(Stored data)

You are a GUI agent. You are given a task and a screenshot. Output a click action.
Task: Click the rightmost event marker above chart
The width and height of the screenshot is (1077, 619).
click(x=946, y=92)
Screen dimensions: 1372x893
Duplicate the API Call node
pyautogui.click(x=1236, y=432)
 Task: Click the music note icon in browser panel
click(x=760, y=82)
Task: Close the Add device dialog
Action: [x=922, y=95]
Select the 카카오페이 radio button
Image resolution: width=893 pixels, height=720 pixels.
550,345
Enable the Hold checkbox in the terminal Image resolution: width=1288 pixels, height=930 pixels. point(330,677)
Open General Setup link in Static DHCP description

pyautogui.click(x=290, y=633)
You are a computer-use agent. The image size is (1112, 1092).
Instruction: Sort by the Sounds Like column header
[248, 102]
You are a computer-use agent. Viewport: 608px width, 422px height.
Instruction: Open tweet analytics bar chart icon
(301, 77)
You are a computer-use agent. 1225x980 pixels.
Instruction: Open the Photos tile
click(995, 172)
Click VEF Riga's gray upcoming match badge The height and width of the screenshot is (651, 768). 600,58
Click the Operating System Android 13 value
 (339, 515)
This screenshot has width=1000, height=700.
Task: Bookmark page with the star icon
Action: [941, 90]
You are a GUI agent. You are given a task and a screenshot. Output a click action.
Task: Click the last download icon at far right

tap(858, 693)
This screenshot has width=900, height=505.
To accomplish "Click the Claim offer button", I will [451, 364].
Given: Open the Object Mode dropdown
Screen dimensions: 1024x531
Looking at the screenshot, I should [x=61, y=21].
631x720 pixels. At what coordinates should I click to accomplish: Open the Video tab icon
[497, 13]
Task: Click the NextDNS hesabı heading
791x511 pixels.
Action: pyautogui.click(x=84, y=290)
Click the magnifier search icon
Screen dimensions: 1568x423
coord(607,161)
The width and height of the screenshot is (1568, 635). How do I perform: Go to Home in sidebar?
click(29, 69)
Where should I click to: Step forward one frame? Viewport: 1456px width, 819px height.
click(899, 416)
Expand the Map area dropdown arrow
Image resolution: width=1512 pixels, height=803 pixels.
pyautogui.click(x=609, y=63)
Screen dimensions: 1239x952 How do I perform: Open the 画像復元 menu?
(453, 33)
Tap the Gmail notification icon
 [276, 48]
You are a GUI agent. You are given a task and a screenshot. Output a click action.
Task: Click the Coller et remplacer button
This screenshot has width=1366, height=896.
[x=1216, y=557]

Task details:
List every line in the entries above that contains the word "perform". Only count matches with the same uppercase and lowercase letters.

Written solution:
The width and height of the screenshot is (1568, 635). How do I perform: Go to Home in sidebar?
Screen dimensions: 1239x952 How do I perform: Open the 画像復元 menu?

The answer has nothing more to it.